- Government can’t afford to reduce tax as promised, person says
- ‘Beyond electoral promises, the reality limits us:’ minister
The government in Argentina, the world’s third-largest soybean producer, is said to favor maintaining a 30 percent export tax of the oilseed, according to two people familiar with the matter.
The government can’t afford to reduce the tax by 5 percent as promised, according to one of the people. The government would receive an extra 20 billion pesos ($1.3 billion) if the tax isn’t cut. The people asked not to be named because a decision hasn’t been made.
Agriculture Minister Ricardo Buryaile said in an interview on Tuesday that the country is studying the pace of the soy-tax reduction. “What people need to understand is that beyond electoral promises, the reality limits us,” he said from the sidelines of an investment conference in Buenos Aires.

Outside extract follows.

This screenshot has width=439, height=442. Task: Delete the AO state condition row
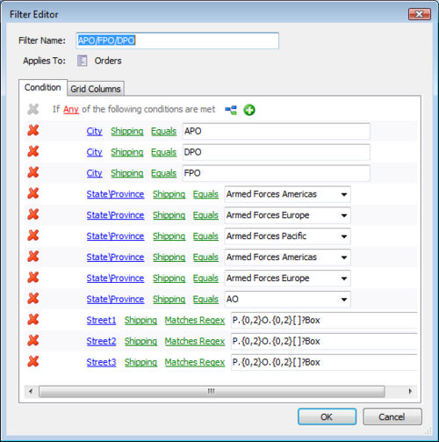click(33, 299)
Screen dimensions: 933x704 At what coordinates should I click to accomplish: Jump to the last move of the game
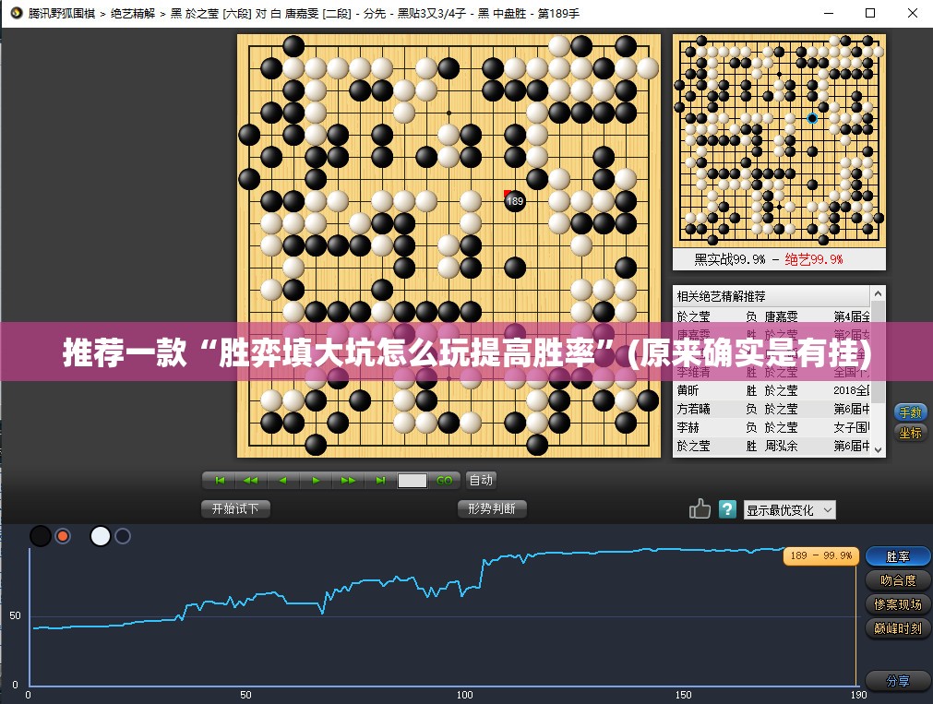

Argentina’s President Mauricio Macri in his first month in office upheld a campaign pledge by eliminating export taxes on farm products including beef, wheat and corn, while trimming the soybean tariff by 5 percentage points to 30 percent. Agriculture Secretary Ricardo Negri in April said the soybean tax would be cut gradually.
“The economic situation will keep Argentina from changing the 30 percent tax rate,” Roy Huckabay at Linn & Associates in Chicago, said in a telephone interview. “No change in tax structure will push farmers to plant more corn and less soybeans.”
Argentina is the largest exporter of soybean meal and oil and is the world’s third-largest grower of the oilseed, behind U.S. and Brazil, U.S. Department of Agriculture data show.